NR 283 FINAL EXAM QUESTIONS AND ANSWERS 2026/2027
| Already Graded A+ | Chamberlain College of Nursing
Pathophysiology | Pass Guaranteed
UNIT 1: CELLULAR FUNCTION & ADAPTATION (12 Questions)
Q1
A 68-year-old patient presents with progressive fatigue, weight loss, and a persistent
cough. Chest CT reveals a 3 cm spiculated mass in the right upper lobe. Biopsy
confirms non-small cell lung carcinoma. The patient has a 40 pack-year smoking history
and worked in asbestos insulation for 15 years.
Which cellular adaptation process best explains the initial metaplastic changes in the
bronchial epithelium that preceded malignant transformation?
A. Hyperplasia resulting from chronic inflammation and cellular regeneration
B. Dysplasia characterized by loss of cellular uniformity and nuclear pleomorphism
[CORRECT]
C. Hypertrophy of ciliated columnar cells to increase mucociliary clearance
D. Anaplasia with complete loss of cellular differentiation and function
,Correct Answer: B
Rationale:
This question assesses understanding of cellular adaptations and the progression to
malignancy, a core NR 283 competency.
Pathophysiological Progression:
1. Metaplasia: Reversible change from normal pseudostratified ciliated columnar
epithelium to stratified squamous epithelium (smoker's epithelium) due to
chronic irritation from smoking and asbestos
2. Dysplasia: Disordered, dysfunctional metaplasia with nuclear pleomorphism,
hyperchromatism, loss of polarity—this is the premalignant stage
3. Carcinoma in situ: Full-thickness dysplasia without basement membrane
invasion
4. Invasive carcinoma: Malignant cells breach basement membrane
Analysis of Options:
A. Hyperplasia: Incorrect. While inflammation causes hyperplasia (increased cell
number), this is not the specific adaptation to chronic chemical irritation. Hyperplasia
alone doesn't explain the histological transformation seen in smoking-related changes.
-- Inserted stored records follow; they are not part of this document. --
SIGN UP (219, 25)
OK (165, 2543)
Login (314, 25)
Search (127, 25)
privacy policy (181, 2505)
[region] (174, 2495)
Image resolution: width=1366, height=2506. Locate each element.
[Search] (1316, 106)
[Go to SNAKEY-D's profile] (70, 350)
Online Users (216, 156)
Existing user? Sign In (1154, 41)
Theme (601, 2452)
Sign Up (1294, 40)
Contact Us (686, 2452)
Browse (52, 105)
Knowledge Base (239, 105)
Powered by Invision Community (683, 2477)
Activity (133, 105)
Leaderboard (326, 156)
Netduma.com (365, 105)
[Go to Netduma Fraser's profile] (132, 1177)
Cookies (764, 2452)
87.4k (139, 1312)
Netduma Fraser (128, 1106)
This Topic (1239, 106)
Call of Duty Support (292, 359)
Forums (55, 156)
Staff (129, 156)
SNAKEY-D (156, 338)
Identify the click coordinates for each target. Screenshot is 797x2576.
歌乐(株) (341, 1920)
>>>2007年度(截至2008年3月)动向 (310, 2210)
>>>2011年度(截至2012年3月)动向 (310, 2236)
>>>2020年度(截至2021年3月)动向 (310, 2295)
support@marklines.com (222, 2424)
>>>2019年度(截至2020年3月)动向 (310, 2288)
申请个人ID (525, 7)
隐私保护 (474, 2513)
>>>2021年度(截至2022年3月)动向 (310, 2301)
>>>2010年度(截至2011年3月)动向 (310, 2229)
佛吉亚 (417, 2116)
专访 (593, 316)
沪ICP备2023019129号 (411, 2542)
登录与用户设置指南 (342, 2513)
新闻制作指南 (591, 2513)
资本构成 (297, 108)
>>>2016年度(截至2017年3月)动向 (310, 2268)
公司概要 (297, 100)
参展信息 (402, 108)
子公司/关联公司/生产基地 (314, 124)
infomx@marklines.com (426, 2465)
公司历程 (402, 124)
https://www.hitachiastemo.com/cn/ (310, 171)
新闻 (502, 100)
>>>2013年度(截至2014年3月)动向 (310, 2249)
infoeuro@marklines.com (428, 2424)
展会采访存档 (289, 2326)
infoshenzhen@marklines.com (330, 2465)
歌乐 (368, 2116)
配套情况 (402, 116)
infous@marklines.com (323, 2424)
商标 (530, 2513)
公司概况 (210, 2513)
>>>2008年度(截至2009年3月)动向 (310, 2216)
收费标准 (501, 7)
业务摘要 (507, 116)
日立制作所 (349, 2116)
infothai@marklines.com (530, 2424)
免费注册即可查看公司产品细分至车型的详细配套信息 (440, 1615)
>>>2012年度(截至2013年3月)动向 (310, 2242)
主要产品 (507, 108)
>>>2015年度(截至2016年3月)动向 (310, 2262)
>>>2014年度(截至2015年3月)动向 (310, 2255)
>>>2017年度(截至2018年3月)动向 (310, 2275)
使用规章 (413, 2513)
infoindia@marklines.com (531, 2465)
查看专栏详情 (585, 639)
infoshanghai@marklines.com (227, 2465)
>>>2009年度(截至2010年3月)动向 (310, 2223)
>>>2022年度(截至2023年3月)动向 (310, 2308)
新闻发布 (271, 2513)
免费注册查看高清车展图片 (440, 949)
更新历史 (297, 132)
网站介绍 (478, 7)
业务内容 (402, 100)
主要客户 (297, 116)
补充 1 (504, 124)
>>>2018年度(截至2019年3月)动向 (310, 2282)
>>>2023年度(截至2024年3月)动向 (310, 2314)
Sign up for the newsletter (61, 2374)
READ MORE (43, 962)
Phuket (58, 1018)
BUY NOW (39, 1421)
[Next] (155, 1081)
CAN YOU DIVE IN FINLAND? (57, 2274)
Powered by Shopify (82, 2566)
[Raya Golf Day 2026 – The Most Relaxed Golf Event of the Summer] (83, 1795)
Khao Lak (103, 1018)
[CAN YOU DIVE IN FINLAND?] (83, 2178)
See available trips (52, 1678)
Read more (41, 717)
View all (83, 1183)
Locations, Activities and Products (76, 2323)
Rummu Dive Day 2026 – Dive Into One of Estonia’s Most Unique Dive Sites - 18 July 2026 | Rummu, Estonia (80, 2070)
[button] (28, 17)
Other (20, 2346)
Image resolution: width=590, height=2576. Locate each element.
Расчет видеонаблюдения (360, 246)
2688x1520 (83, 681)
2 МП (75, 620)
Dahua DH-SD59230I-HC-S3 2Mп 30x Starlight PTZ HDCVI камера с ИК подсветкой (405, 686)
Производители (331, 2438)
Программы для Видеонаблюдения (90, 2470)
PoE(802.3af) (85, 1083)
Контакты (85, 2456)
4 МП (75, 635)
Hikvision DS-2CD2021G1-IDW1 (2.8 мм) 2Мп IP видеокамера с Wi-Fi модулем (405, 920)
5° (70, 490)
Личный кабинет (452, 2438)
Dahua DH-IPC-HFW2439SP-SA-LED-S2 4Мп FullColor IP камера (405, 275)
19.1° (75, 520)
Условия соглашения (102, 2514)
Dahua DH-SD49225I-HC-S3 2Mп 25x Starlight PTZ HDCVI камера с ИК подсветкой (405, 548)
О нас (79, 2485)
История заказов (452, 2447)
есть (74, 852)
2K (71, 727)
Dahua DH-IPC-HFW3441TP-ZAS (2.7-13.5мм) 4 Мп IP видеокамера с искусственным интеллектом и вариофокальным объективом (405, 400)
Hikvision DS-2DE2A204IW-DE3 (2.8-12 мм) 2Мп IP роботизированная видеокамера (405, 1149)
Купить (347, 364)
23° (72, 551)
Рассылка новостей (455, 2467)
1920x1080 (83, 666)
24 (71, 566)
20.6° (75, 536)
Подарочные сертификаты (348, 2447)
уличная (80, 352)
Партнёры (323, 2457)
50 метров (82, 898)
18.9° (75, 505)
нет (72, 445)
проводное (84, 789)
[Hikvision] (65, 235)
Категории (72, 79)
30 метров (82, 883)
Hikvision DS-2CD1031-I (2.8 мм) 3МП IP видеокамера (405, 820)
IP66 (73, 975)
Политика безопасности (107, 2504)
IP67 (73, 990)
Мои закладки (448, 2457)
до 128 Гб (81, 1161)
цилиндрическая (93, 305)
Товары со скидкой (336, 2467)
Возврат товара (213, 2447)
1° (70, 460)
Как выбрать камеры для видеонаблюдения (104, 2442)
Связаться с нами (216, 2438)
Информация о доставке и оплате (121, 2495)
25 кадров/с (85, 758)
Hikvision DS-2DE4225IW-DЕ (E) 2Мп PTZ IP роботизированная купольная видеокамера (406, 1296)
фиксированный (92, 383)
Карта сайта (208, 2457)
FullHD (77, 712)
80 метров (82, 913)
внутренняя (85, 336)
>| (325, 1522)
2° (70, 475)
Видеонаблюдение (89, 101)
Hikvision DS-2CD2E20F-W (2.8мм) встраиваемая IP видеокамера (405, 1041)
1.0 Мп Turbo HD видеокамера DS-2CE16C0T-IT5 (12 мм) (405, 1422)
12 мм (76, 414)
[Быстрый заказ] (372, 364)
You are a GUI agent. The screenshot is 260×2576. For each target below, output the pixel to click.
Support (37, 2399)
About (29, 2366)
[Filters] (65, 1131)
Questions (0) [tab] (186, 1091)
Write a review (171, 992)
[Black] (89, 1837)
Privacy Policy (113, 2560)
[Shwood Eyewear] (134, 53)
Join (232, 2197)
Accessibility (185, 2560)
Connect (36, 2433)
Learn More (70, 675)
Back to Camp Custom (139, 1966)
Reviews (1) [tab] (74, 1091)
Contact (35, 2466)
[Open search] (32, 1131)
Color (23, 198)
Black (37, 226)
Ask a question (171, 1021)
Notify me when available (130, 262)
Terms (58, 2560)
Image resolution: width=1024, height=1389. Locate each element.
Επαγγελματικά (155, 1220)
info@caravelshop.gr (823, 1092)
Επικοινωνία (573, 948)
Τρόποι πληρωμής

B. Dysplasia [CORRECT]: Correct. Dysplasia represents the disordered, dysfunctional
stage of metaplasia that precedes malignancy. Key features include:
● Loss of cellular uniformity
● Nuclear pleomorphism (variation in size and shape)
● Hyperchromatic nuclei
● Increased nuclear-to-cytoplasmic ratio
,Loss of normal tissue architecture
● This is the premalignant cellular adaptation that creates the fertile ground for
malignant transformation when combined with carcinogen exposure (tobacco +
asbestos = synergistic effect).
C. Hypertrophy: Incorrect. Hypertrophy (increased cell size) does not occur in bronchial
epithelium in response to smoking. The ciliated cells are actually damaged and
destroyed, not enlarged. This represents a fundamental misunderstanding of smoking
pathophysiology.
D. Anaplasia: Incorrect. Anaplasia (complete loss of differentiation) is a feature of
established malignancy, not the precursor adaptation. The question asks about changes
that "preceded malignant transformation," making anaplasia too advanced in the
sequence.
Clinical Integration: Understanding this progression is essential for nursing implications
in cancer screening, smoking cessation education, and recognizing that dysplastic
changes may be reversible if irritant exposure ceases.
Q2
A 45-year-old female presents with severe cellular injury following ischemic insult during
a myocardial infarction. Laboratory studies reveal elevated cardiac troponins and
lactate dehydrogenase.
, Which intracellular event represents the irreversible stage of cellular injury that commits
the cell to death?
A. Depletion of ATP stores and failure of the sodium-potassium pump
B. Influx of calcium ions and activation of phospholipases
C. Mitochondrial swelling with loss of oxidative phosphorylation
D. Severe damage to cell membranes with massive calcium influx and lysosomal
enzyme release [CORRECT]
Correct Answer: D
Rationale:
This question distinguishes reversible vs. irreversible cellular injury, critical for
understanding myocardial infarction pathophysiology.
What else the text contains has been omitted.